Picture this: you open a high school history book and the story of the world goes something like this. Christians are always the heroes. Muslims and Black people are usually the villains. Indigenous people appear briefly, then vanish. The earth is a few thousand years old. Evolution is a lie. America is God’s special project.

For a lot of homeschooled kids raised on Abeka or similar curricula, that was not a caricature. That was Tuesday.
Christian nationalist history is not just a different opinion about the past. It is a selective story that rearranges facts to defend a modern political and religious project. So when someone raised in that world asks, “Where do I start to fix my knowledge?”, they are not just asking for a reading list. They are asking how to rebuild their mental map of reality.
This is a guide to doing that work. How Christian nationalist history got built. Why it feels so convincing when you are inside it. How to unlearn it without just flipping to a new dogma. And concrete starting points: books, podcasts, and ways of reading that will give you a wider, more honest past.
How Christian nationalist history got built in the first place
Christian nationalism is the belief that the United States was founded as a Christian nation, has a special covenant with God, and should be run according to a particular conservative Protestant vision. The history that grows out of that belief is not neutral. It is apologetics with dates and flags.

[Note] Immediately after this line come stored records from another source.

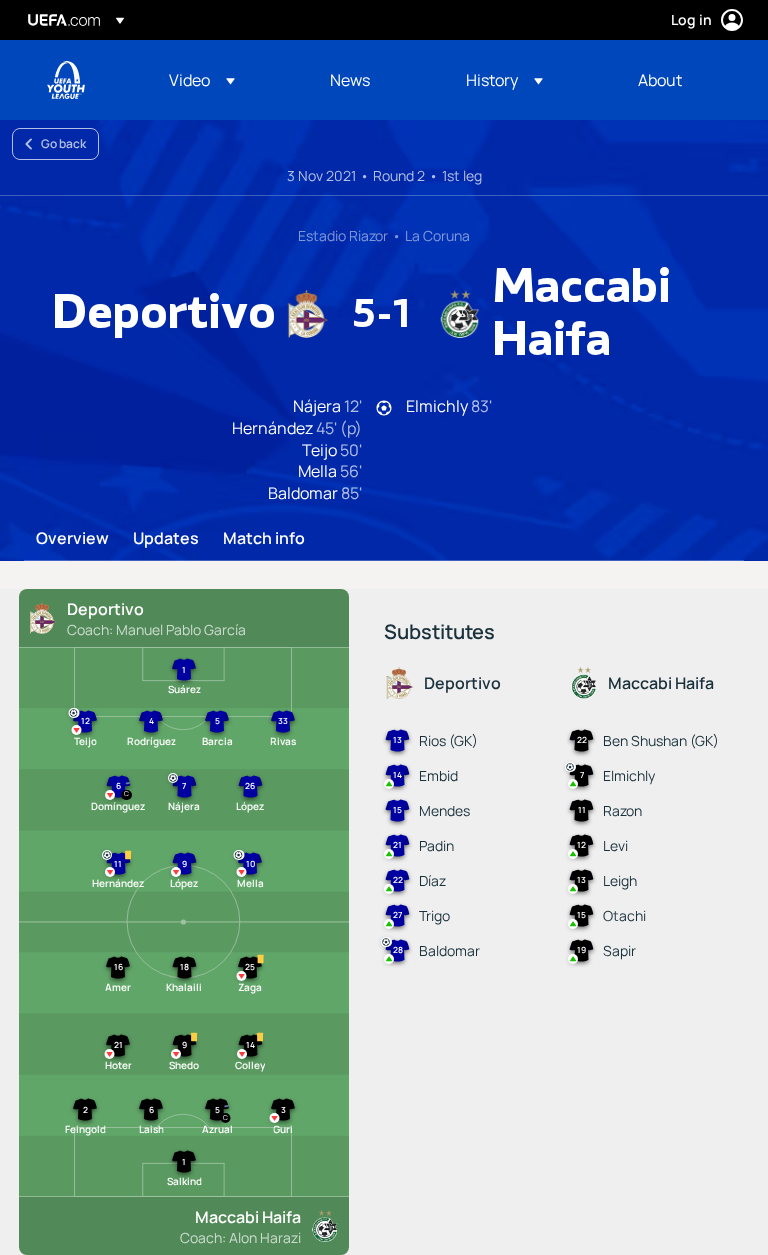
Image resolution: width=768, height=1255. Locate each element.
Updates (166, 539)
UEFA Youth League (66, 80)
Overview (72, 539)
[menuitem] (224, 80)
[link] (350, 80)
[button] (202, 80)
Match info (264, 539)
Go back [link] (63, 143)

In the late 20th century, especially after the 1960s, conservative Protestants in the U.S. felt under siege. Supreme Court decisions on school prayer, desegregation, and later abortion convinced many that “Christian America” was under attack. Out of that fear came a cottage industry: Christian textbooks, Christian schools, Christian homeschooling, Christian history tours of Washington D.C.
Publishers like Abeka and Bob Jones University Press stepped into a growing market. Their books did not simply add Bible verses to standard history. They rewrote the story so that:
• The United States was founded as a clearly Christian nation.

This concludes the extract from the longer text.